Speaking of which… Some years ago, I took my family to The Four Corners. I had long promised to show them the graves of The Seven Little Joneses. I wanted to see them again, too. On the way, I told them the stories of the Joneses and the lone Patriot one last time. I led them through the graveyard. We counted the tiny graves – me several times. There were ten, not seven. Ten Little Joneses! Ten infant children of Aaron R. and Rebecca H. Jones who all died within 10 days after their birth.

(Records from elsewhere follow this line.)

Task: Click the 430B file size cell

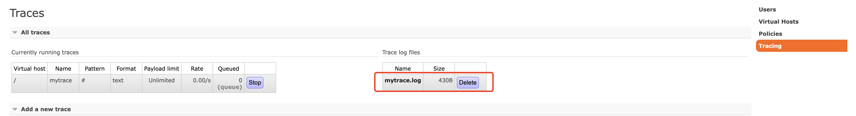Action: [x=445, y=80]
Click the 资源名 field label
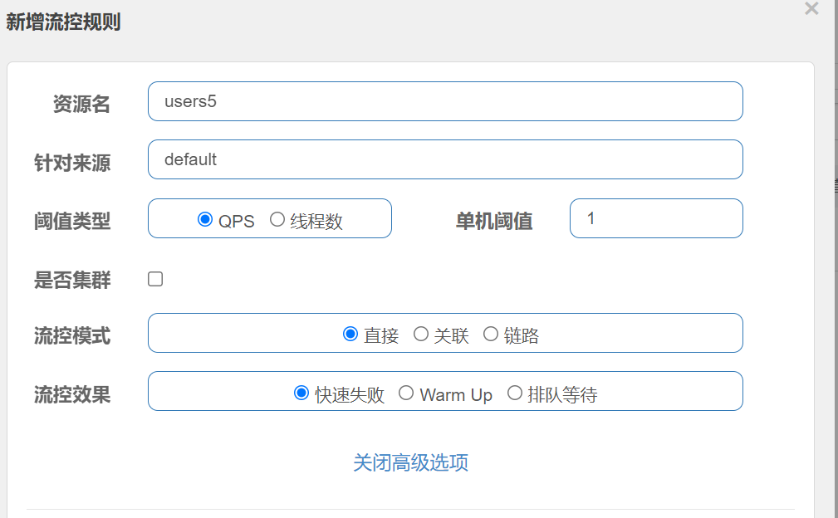This screenshot has width=838, height=518. pos(81,104)
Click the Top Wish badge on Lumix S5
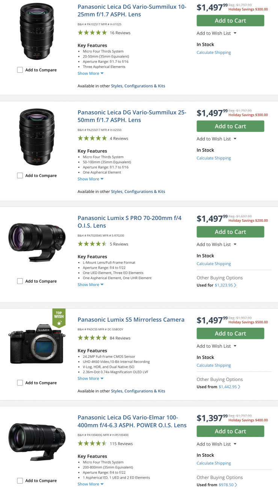Viewport: 278px width, 491px height. pos(59,318)
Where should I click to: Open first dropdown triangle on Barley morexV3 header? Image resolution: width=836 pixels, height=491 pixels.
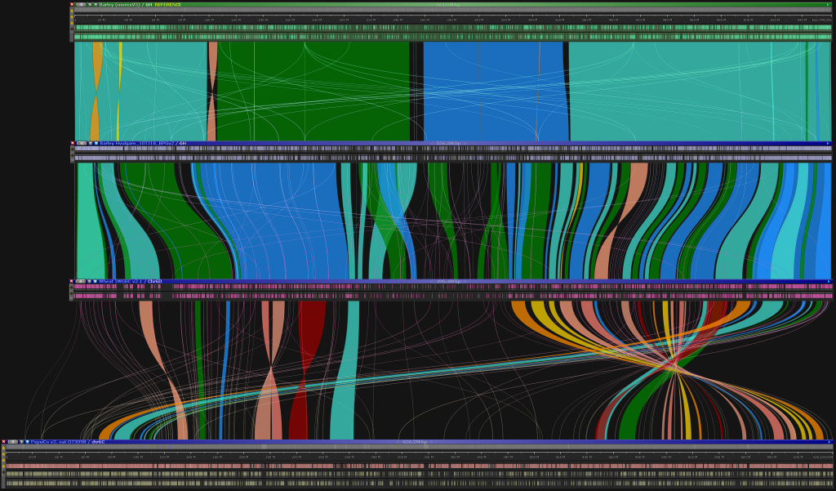(89, 5)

So, where did the story of The Seven Little Joneses and the lone Patriot standing defiantly in the street shooting a hole through the Queen’s crown come from? I’ve told those stories so many times over the years. What other remembrances that I hold fondly or otherwise are so far afield? Even knowing that our memories play conveniently with the truth and most often live longest the closer they reside to the boundaries of comfort and sorrow, I am now more suspicious of my own. Perhaps we need a word that describes the disparity between the truth and our memory of it. Altered memory? Imagination? Storytelling? Nonetheless, for me there will still only be The Seven Little Joneses and the lone Patriot – much better stories. Going forward when asked if they’re true, I’ll need to refer to the in the movie adaptation of Coramc McCarthy’s great novel, No Country for Old Men. When the wizened Sheriff is asked if a story he told was true, he says, “It’s true that it was a story.”
I will forever miss the smell of burning leaves in the fall, the taste of honeysuckle in the late spring, good friends gone, my parents and grandparents. Sometimes, I wonder if all The Joneses rest in peace.